You have a PhD in neuroscience. How does all this talk of Sufi-ism and muses and letting the songs flow through you go down with your scientific colleagues?

“Well, I don’t really have conversations like that with them to be honest! They’ve always known I do stuff with music outside of work, but then it’s not completely separate because the neuroscience work I do is about music and creativity anyway. I don’t know, colleagues have come to my concerts and said they’d come back, so I must be doing something right I guess!

“At the end of the day, neuroscience is the study of the human brain, and the human brain is what gives rise to music. So I don’t see the two things as being separate. I’m a story-teller in whatever medium, and science is ultimately story-telling, because different people will do the same experiment, get the same results, but interpret those results differently. It’s not really that different from artistic endeavour: they’re both driven by curiosity and creativity, it’s just that the tools are slightly different.”

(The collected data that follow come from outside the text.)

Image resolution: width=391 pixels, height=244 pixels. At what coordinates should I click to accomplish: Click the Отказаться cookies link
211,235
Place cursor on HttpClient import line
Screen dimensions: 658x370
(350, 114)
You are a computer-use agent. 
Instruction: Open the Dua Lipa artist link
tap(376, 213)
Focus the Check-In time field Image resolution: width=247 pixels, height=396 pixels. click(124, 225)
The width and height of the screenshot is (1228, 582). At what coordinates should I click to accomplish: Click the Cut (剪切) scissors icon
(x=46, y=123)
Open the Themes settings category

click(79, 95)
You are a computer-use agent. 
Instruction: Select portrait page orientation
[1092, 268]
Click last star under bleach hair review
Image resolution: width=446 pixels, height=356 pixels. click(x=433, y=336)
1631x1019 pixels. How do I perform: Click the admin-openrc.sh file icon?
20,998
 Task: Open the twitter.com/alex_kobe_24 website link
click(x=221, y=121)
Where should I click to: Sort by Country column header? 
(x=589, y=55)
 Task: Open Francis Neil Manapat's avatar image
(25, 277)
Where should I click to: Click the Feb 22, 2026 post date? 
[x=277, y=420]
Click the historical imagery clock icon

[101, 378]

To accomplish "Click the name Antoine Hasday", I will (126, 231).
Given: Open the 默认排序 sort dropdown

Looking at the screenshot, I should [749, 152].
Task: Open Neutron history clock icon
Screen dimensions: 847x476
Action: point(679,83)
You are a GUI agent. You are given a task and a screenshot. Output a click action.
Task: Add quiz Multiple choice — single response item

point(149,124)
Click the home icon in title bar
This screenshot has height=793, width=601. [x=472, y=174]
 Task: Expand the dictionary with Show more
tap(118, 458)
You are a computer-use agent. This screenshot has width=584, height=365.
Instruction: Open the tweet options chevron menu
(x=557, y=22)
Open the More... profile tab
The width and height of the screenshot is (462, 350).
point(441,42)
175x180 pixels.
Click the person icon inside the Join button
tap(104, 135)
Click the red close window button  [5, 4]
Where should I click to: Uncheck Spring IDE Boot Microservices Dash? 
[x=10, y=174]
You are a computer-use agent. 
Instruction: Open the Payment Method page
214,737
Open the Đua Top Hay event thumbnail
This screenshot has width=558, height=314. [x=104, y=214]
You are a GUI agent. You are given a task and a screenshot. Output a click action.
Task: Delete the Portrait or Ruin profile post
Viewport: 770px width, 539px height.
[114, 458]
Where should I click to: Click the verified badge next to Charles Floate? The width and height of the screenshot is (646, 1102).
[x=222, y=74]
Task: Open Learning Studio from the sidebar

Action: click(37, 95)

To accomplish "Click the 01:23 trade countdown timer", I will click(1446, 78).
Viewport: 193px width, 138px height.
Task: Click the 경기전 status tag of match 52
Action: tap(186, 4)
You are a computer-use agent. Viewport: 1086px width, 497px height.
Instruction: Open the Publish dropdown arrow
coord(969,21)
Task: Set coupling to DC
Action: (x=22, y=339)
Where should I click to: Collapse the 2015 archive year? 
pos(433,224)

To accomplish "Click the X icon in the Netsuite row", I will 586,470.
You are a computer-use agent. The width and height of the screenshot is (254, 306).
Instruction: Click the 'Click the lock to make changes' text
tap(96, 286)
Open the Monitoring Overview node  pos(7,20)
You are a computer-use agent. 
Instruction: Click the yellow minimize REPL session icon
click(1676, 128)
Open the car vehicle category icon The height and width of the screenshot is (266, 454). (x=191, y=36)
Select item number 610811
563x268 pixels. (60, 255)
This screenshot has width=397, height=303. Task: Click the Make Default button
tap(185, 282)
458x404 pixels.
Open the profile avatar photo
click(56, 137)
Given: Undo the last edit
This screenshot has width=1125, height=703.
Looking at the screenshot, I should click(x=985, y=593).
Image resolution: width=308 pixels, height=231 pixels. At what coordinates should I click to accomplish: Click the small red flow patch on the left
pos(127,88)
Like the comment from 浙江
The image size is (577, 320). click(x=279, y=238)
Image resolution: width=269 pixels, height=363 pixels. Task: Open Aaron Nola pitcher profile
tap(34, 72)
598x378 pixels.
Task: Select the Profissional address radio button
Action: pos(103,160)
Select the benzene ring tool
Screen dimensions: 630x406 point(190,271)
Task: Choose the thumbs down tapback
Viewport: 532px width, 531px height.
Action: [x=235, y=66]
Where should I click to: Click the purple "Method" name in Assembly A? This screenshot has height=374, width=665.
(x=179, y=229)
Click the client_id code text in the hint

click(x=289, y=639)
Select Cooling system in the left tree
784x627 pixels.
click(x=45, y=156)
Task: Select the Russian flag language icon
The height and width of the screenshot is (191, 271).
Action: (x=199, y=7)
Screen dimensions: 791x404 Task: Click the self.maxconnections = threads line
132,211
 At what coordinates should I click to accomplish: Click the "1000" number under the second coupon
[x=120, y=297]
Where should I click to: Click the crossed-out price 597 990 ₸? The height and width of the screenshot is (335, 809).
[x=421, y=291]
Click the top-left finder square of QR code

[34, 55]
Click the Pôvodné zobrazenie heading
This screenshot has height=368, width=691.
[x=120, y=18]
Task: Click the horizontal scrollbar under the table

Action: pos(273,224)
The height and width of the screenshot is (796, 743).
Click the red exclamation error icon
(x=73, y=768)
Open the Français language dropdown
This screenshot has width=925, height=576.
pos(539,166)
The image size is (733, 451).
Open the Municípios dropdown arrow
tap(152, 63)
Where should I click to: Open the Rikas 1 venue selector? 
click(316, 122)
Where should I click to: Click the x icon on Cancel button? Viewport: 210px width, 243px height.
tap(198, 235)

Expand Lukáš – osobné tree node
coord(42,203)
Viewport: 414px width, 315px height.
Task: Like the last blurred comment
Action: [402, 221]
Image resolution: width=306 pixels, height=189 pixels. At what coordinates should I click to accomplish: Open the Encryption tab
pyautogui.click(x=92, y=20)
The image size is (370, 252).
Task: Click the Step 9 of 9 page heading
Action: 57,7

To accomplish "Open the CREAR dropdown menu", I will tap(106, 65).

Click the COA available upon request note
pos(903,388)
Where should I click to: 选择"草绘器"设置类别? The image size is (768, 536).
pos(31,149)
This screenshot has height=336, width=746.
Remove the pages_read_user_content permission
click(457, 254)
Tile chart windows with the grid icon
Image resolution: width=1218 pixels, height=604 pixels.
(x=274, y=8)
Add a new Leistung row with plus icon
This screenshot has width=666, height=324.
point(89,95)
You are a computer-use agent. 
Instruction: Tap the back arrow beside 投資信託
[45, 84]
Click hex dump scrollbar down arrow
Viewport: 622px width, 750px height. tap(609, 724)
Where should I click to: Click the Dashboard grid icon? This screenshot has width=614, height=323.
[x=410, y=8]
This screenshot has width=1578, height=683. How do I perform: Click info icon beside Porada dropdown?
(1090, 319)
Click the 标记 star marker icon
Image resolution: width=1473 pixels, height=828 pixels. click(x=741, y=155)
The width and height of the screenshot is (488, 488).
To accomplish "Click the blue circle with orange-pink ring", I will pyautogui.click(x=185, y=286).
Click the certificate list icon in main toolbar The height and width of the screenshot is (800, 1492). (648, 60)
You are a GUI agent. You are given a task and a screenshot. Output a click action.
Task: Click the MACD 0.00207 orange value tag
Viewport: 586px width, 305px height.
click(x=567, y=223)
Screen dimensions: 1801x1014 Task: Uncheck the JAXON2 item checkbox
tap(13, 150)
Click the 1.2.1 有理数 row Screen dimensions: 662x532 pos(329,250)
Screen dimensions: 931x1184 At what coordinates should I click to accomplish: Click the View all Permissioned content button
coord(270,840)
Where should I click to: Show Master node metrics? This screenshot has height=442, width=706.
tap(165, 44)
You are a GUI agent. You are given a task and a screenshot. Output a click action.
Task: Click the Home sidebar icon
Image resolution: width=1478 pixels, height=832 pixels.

Shama Rahman and the Mi.Mu

Shama Rahman and the Mi.Mu: “I always want to call them an instrument…but I’m not allowed to say that”

Speaking of your work in neuroscience, it’s interesting that recent research into the idea of free will (and the increasingly popular idea that we don’t really have any) would actually seem to tie-in quite nicely with the idea of songs coming through you…

“It does a little bit, doesn’t it? I’ve had hours of debate about exactly this, but I’m not in the court of either complete free will, or complete determinism – I think there’s some kind of complex inter-relation between the two. There’s definitely an element of that in the kind of music flow that I was talking about, but then you do have to get yourself in that state in the first place, to allow that to happen, so what about the free will involved in that? I do think you craft it as well, craft and hone the song that comes through. So there’s a guiding of the whole thing, and the language of free will might not be the right terminology.”

But there’s definitely an intersection there between the worlds of art and science, isn’t there? And also lying at that intersection, of course, is technology – so let’s talk about the mi.mu gloves…

“Yeah, they’re a wearable technology that lets you control musical parameters by means of gestures, which I just thought was really cool. So I’m artist-in-residence with them, and this album is the first to feature the mi.mu gloves throughout. I always want to call them an instrument, because that’s how they feel to me, but I’m not allowed to say that – I have to call them a gestural interface!

“I find them quite liberating, because they’re all about improvisation. I can use them during a spoken-word interlude, for instance, to control the projected visuals via gesture. They’re a really useful kind of cross-art tool.”

Finally, what are your hopes for the album? Because while we love it here at Songwriting, it doesn’t exactly scream “commercial success”. It could be, of course – look at Laurie Anderson – but opportunities like that are quite limited. So if it came to a choice between doing music, or doing research to pay the bills…

“I feel like I’m doing it for myself, so I want to be the scientist and artist. For the music, I guess as you just said the album is quite a complex and nuanced experience, it’s not really pop-oriented, so how do you get that across in an acceptable manner, in an industry that’s quite narrowly focused? But the way I’ve tried to do that is, although the poems are quite dreamlike, the songs are quite happy, and they do work as standalone songs.

“In terms of what I’d like to achieve… well, I do various music projects but this is my own standalone thing and I do standalone science stuff and standalone acting stuff as well. But then I also have a start-up called Jugular Productions, which combines performance arts and science, so really I’m just trying to carve out a niche of my own.”